Les images d’Absa Faye, deuxième épouse du président Bassirou Diomaye Faye, apparaissant aux côtés de sa sœur Oumy, épouse de Me Oumar Youm, figure influente de l’APR et ancien ministre des Forces armées sous Macky Sall au moment de la dernière répression sanglante contre Ousmane Sonko et ses partisans, ont déclenché une vive polémique.
Beaucoup, notamment dans les rangs de Pastef (au pouvoir), n’ont pas apprécié cette proximité affichée au cœur de la délégation présidentielle lors de la visite du chef de l’État à Touba, en prélude au Magal. Les plus radicaux du parti s’interrogent : pourquoi les deux sœurs n’avaient-elles jamais affiché leur complicité entre 2023 et 2024, pour ne le faire qu’aujourd’hui ? Ce qui a davantage alimenté la colère, c’est la révélation qu’Oumy est l’épouse de Me Oumar Youm, l’ancien ministre qui, ces derniers temps, a ravivé les tensions en annonçant une possible plainte contre des proches du Premier ministre Ousmane Sonko.
L’Observateur a recueilli à ce sujet les avis d’un sociologue (Abdoulaye Cissé), d’un communicant (Fernand Mendy) et d’un politologue (Assane Samb).

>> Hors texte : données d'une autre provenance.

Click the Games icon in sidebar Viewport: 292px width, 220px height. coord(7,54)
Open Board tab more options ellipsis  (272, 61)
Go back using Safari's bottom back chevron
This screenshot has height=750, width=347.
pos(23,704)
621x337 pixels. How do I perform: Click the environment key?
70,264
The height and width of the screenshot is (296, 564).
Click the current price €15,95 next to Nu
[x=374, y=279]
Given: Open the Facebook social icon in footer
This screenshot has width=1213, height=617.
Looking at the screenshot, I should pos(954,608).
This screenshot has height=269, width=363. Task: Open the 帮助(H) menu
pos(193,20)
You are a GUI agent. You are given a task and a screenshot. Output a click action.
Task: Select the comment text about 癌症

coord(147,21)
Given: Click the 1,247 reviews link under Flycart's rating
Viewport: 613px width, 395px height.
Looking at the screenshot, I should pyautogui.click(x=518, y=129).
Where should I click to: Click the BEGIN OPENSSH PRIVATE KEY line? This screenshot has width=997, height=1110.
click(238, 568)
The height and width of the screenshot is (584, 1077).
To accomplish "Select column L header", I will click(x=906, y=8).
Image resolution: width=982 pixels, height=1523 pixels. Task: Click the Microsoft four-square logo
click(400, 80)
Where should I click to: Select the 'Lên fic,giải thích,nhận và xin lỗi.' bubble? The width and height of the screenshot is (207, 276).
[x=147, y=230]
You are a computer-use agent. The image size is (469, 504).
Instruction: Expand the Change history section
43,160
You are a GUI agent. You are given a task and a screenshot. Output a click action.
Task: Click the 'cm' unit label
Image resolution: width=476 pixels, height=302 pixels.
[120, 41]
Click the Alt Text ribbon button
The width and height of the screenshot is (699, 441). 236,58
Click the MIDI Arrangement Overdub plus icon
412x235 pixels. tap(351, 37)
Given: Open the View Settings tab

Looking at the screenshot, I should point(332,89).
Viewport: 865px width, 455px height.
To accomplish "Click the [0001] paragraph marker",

Pour Abdoulaye Cissé, « la frontière entre vie privée et pouvoir est extrêmement fragile dans l’imaginaire sénégalais. Les épouses de président sont perçues comme des actrices de l’ombre, capables d’influencer les grandes décisions politiques ». S’appuyant sur l’expression wolof « wax taan ak sama njégenaay » (littéralement « discuter avec mon oreiller »), le sociologue rappelle que la première dame est, dans la perception populaire, la première confidente du chef de l’État.
Concernant le cas d’Absa et d’Oumy Faye, il avance deux hypothèses : « Soit elles étaient déjà proches avant l’accession au pouvoir de leurs beaux-frères, rendant leur apparition naturelle ; soit cette proximité est récente, et la présence d’Oumy Faye soulève alors des questions légitimes, compte tenu de son lien avec Me Oumar Youm ». Pour lui, cette affaire symbolise « des tensions entre valeurs républicaines et dynamiques familiales, dans un contexte marqué par la demande de justice, notamment pour les 86 morts survenus entre 2021 et 2024 ».
Spécialiste en communication publique, Fernand Mendy estime que « les critiques concernant la présence de Oumy Faye dans la délégation présidentielle ne sont pas infondées : elles traduisent une vigilance populaire légitime, surtout envers un régime élu sur la promesse de rupture avec les pratiques familiales du passé ». Selon lui, cette image ravive « une mémoire collective douloureuse, marquée par les dérives de gouvernements précédents, où le pouvoir a souvent été perçu comme une affaire familiale ». Il insiste sur « la nécessité pour la présidence d’adopter une communication claire, anticipée et transparente ; chaque apparition officielle et chaque accompagnant symbolisant l’image de la République ».
L’analyste politique Assane Samb tempère. Il juge la polémique « ridicule et dangereuse ». « Absa Faye est libre de ses fréquentations, surtout en l’absence de statut officiel de Première dame. Seul le président est responsable de son entourage, et focaliser sur ses proches constitue un moyen détourné de fragiliser le pouvoir », affirme-t-il.
Selon lui, la diabolisation excessive de la famille présidentielle pourrait, paradoxalement, renforcer la sympathie du public envers le couple présidentiel. De plus, prévient le politologue, « le clanisme et l’obsession de chercher la trahison là où il ne s’agit que de liens familiaux normaux nuisent au débat politique ».